### PROBLEM TO WORK ON:
Spot each line in the data below containing "screenshot" and copy it.

Extracted data entries:
Segment Open
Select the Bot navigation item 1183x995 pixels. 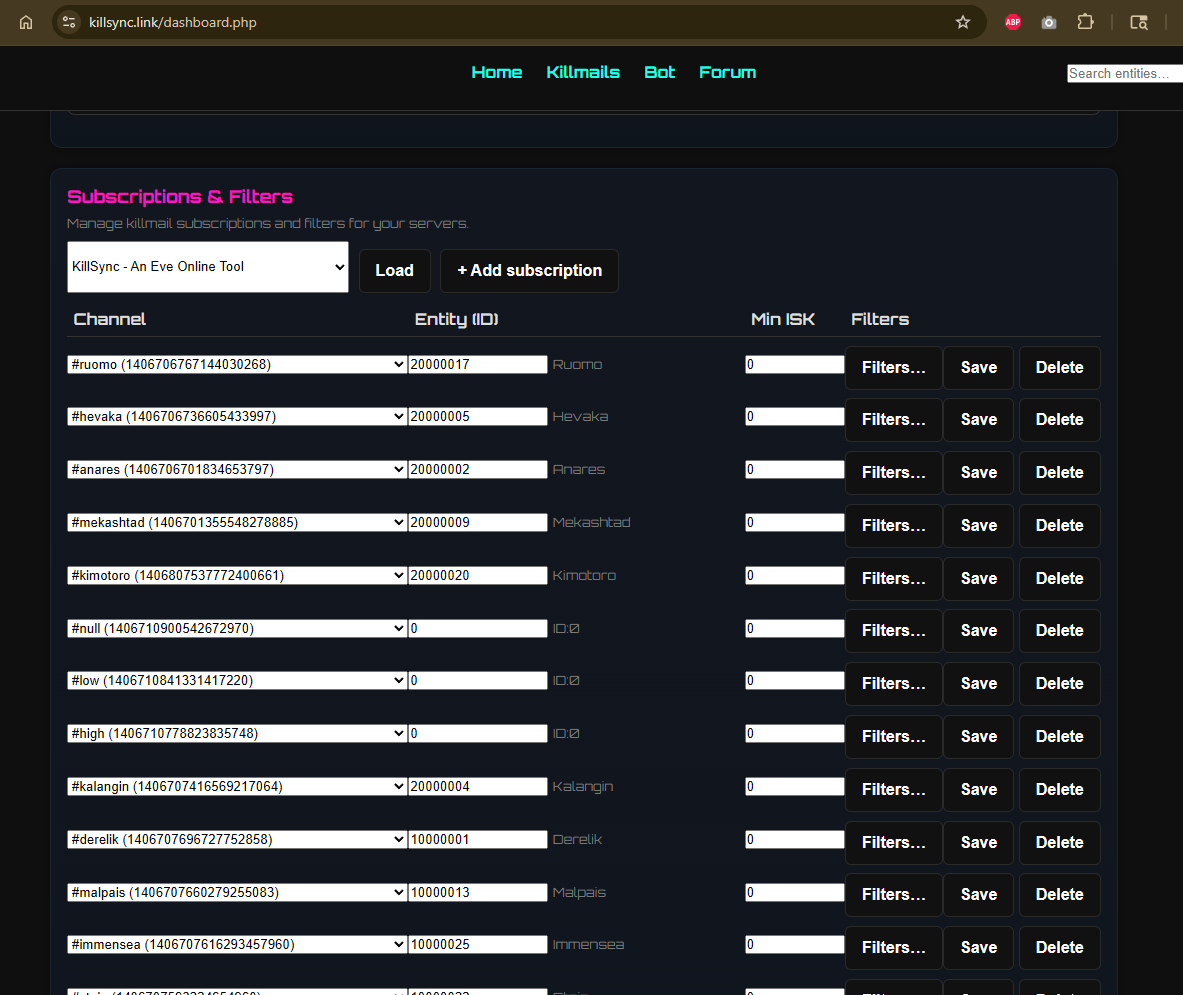659,72
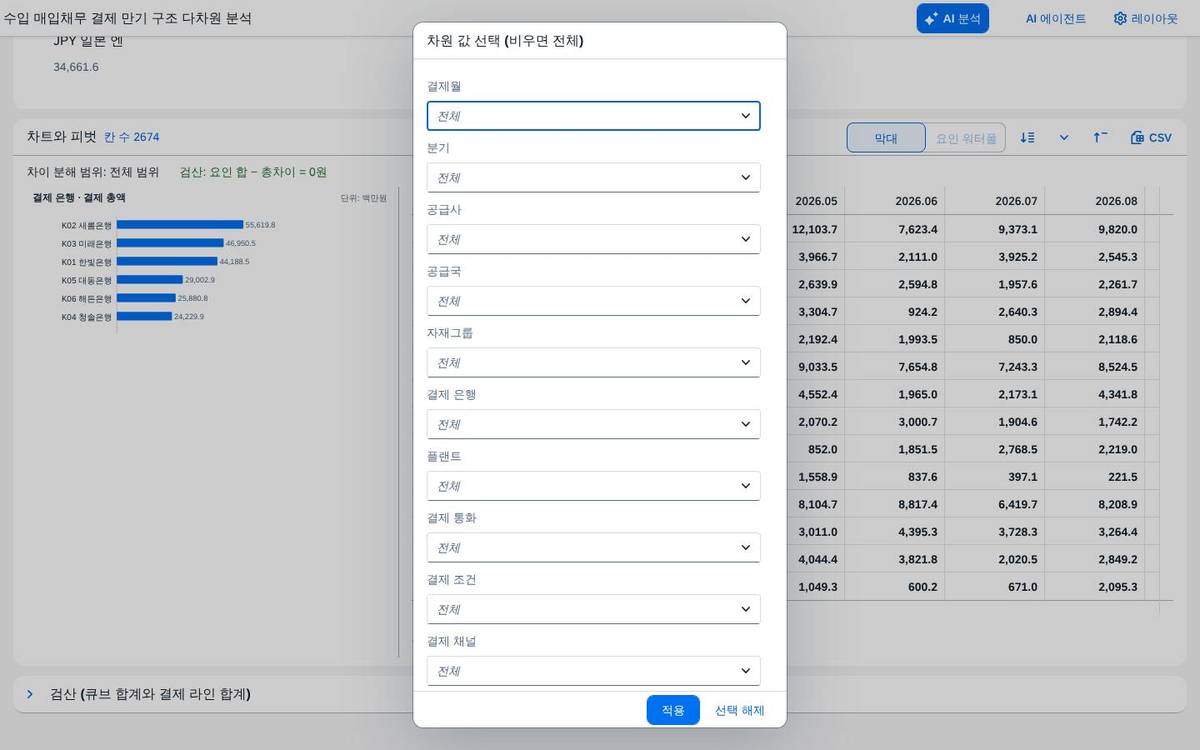Click the sort ascending arrow icon

(1100, 138)
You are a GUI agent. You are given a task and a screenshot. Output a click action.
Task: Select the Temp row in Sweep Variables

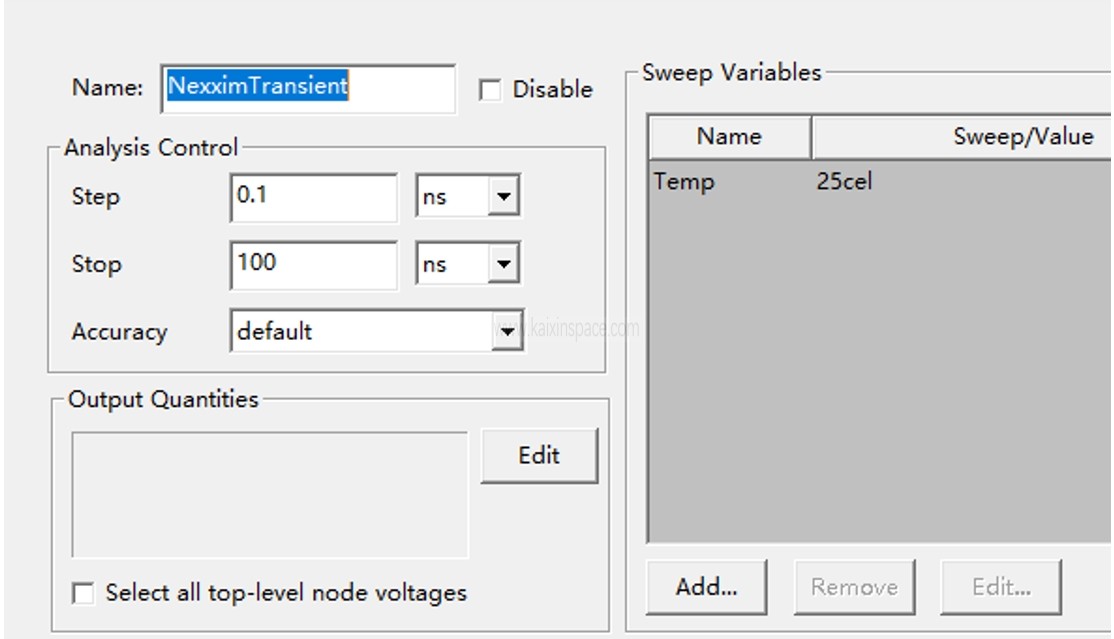tap(684, 182)
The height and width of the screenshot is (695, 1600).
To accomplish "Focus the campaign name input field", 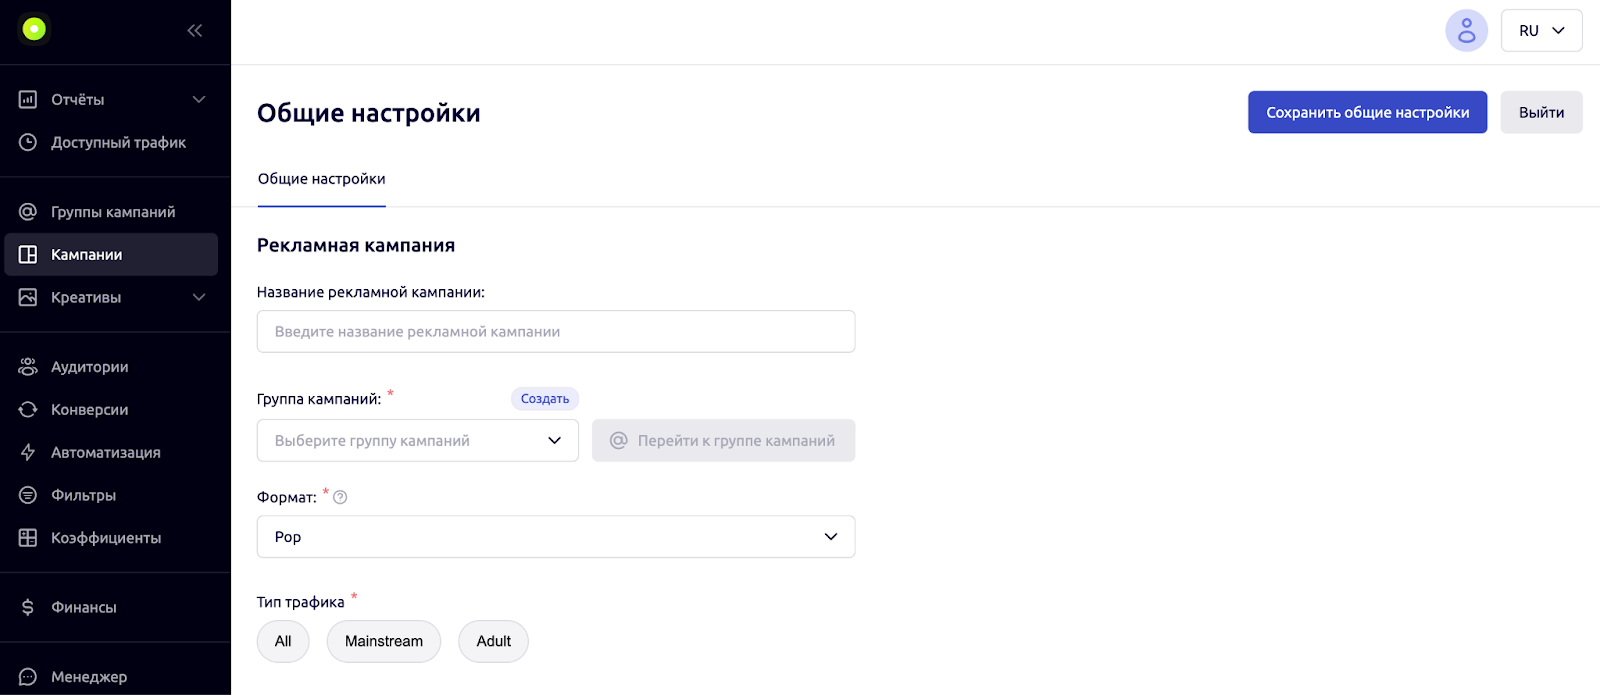I will coord(555,332).
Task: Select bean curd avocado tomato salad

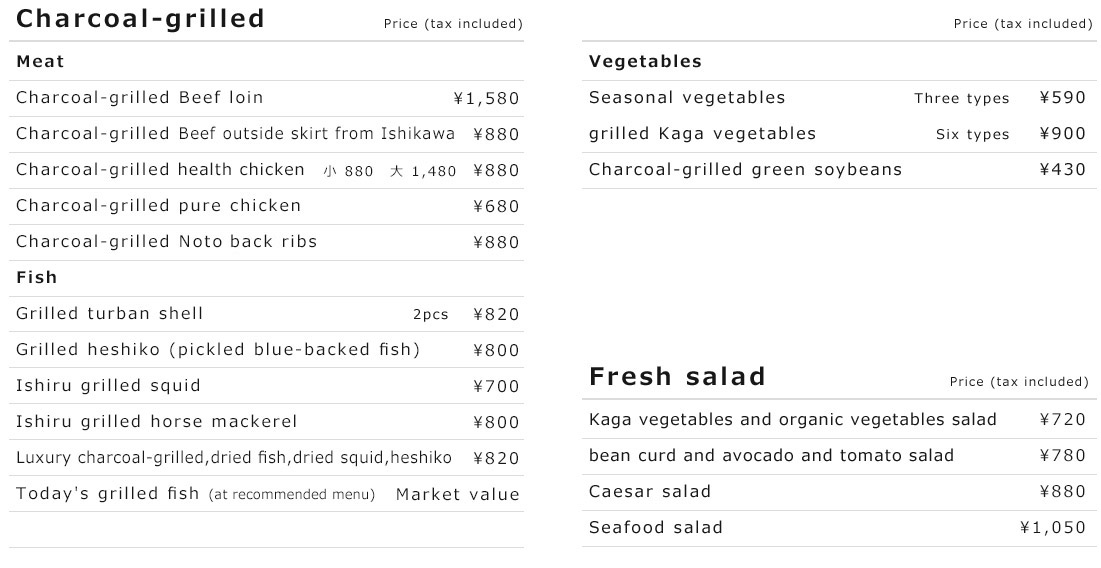Action: point(771,456)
Segment Closed
### EXERCISE RESULT:
You are a GUI agent. You are given a task and a screenshot. Output a click action.
The height and width of the screenshot is (695, 1600).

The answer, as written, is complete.